Is `next_power_of_two` inefficient, or am I missing something?

Most of what I do with Rust at the moment happens on a slightly weird embedded platform (the Game Boy Advance). I noticed something about next_power_of_two.

Godbolt link

fn next_u32(input: u32) -> u32 {
    input.next_power_of_two()
}
example::next_u32:
    push {r4, r6, r7, lr}
    add r7, sp, #8
    mov r4, r0
    sub r0, #1
    bl __clzsi2
    cmp r4, #1
    bhi .LBB0_2
    mov r0, #1
    pop {r4, r6, r7}
    pop {r1}
    bx r1
.LBB0_2:
    mov r1, #0
    mvn r1, r1
    lsr r1, r0
    add r0, r1, #1
    pop {r4, r6, r7}
    pop {r1}
    bx r1

A subroutine call to __clzsi2 and a branch. Probably on a machine with a hardware instruction for counting leading zeroes this would be nice and fast, but CLZ didn't show up until ARMv5. Compare that to this algorithm from Bit Twiddling Hacks.

Godbolt link

pub fn next_u32(mut input: u32) -> u32 {
    input -= 1;
    input |= input >> 1;
    input |= input >> 2;
    input |= input >> 4;
    input |= input >> 8;
    input |= input >> 16;
    input + 1
}
example::next_u32:
    sub r0, #1
    lsr r1, r0, #1
    orr r1, r0
    lsr r0, r1, #2
    orr r0, r1
    lsr r1, r0, #4
    orr r1, r0
    lsr r0, r1, #8
    orr r0, r1
    lsr r1, r0, #16
    orr r1, r0
    add r0, r1, #1
    bx lr

Every one of these instructions takes one cycle to execute because it operates entirely on data stored in registers. My initial instinct was to take this to the Rust issue tracker, but I'd like confirmation that that's a good idea first in case there's considerations I'm not thinking/aware of.

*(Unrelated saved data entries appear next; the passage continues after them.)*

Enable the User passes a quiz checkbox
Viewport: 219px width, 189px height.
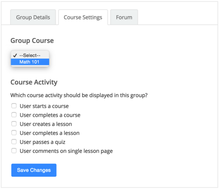[14, 142]
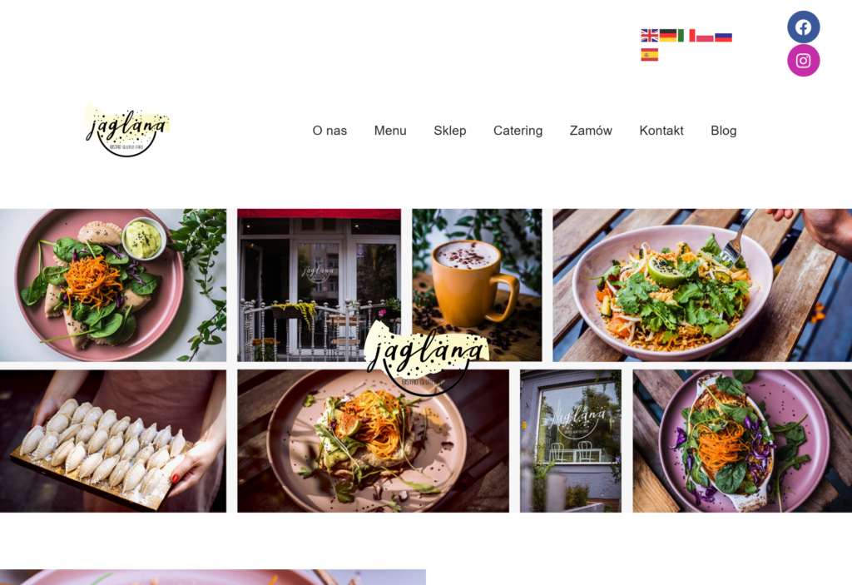Visit the Catering page
The image size is (852, 585).
[x=518, y=131]
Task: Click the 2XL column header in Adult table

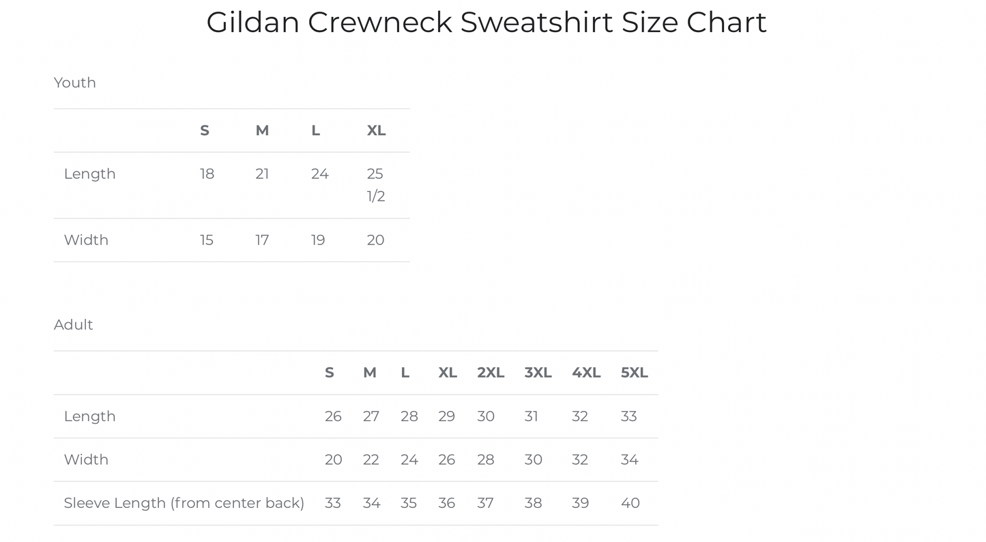Action: (x=491, y=373)
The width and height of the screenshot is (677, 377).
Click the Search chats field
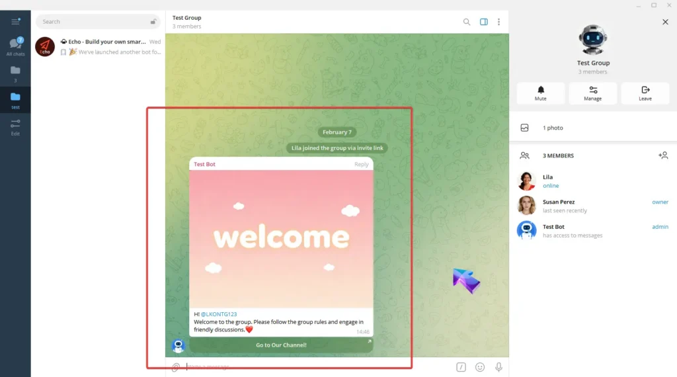point(93,22)
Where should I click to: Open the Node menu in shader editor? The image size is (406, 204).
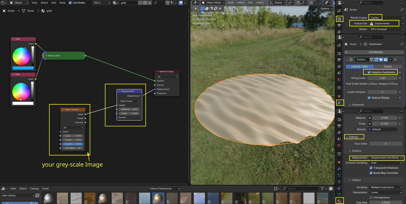pos(62,3)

In general, the Rust standard library is optimized for mainstream platforms, which means that the performance may not be maximally optimal for some "slightly weird" platforms. There's a trade-off to be made here.

1 Like

Incidentally, 0_u32.next_power_of_two(0) == 1, whereas your version panics in debug mode and returns 0 in release mode. You need to check for input <= 1 (unless you take next_power_of_two(n) to mean 2^ceil(log2(n)), in which case n = 0 would be undefined).

2 Likes

Just out of curiosity, what does the equivalent C code look like when compiled with GCC and Clang?

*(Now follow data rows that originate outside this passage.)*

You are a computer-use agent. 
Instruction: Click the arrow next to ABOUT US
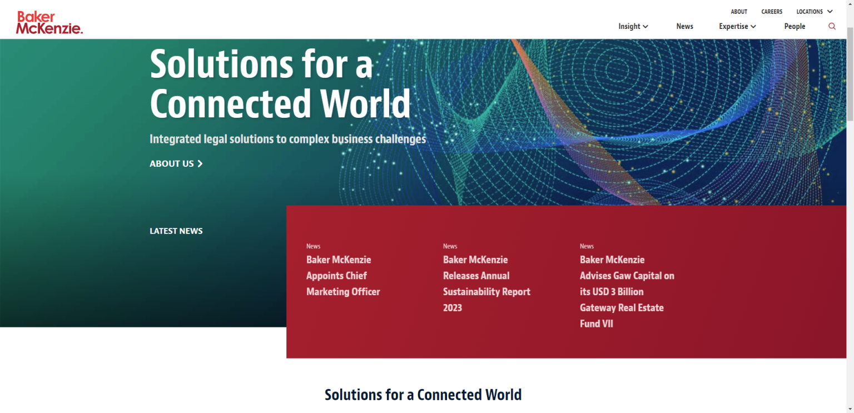[200, 163]
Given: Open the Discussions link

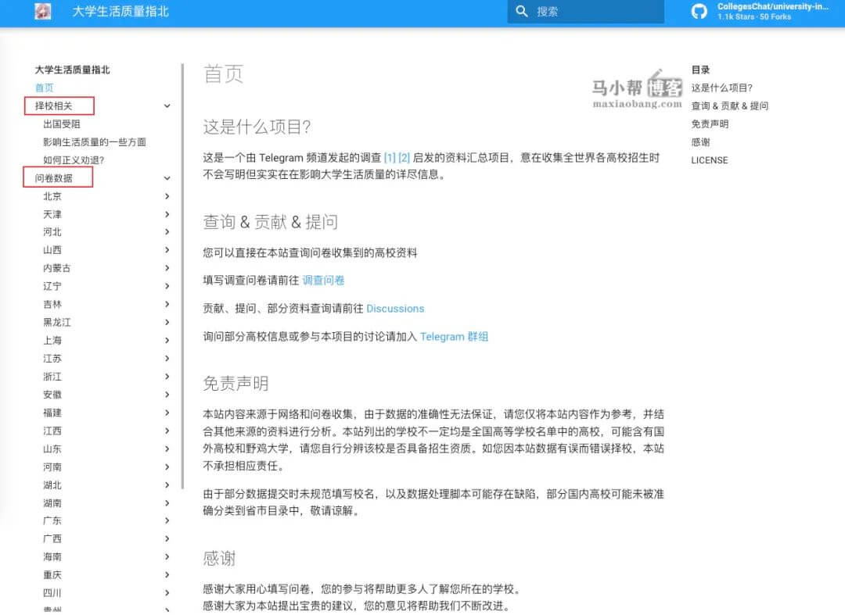Looking at the screenshot, I should click(395, 308).
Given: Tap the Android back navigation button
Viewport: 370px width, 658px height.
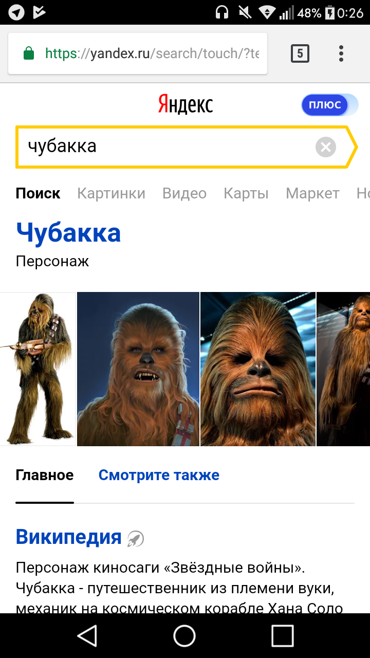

It looks like Rust uses an intrinsic to figure out how many leading zeros there are, then does some twiddling to get the number 1 less than the next power of two. I wouldn't be surprised if LLVM couldn't optimise ctlz_nonzero well for your particular architecture, and if that's the case Clang would also generate suboptimal machine code.

(implementation from core for reference, copy-paste'd for each integer type)

const fn one_less_than_next_power_of_two(self) -> Self {
    if self <= 1 {
        return 0;
    }

    let p = self - 1;
    // SAFETY: Because `p > 0`, it cannot consist entirely of leading zeros.
    // That means the shift is always in-bounds, and some processors
    // (such as intel pre-haswell) have more efficient ctlz
    // intrinsics when the argument is non-zero.
    let z = unsafe { intrinsics::ctlz_nonzero(p) };
    <$selfTy>::MAX >> z
}

pub const fn next_power_of_two(self) -> Self {
    self.one_less_than_next_power_of_two() + 1
}
3 Likes

Looks like GCC does optimise slightly more. (The Bit Twiddling Hacks algorithm is identical in all three modulo register allocation.)

Fair point. That's still only one shortcircuit branch, though.

The implementation in core is written that way because it can use BSR (or BSF?) on x86, which was added for the 80386 back in 1985.

You could certainly send a PR to #[cfg] a different implementation for architectures that don't have such a thing -- it's then up to libs-impl to decide whether it's worth keeping. (I don't know if bors tests on ARMv4 to find out if it breaks, for example.)

1 Like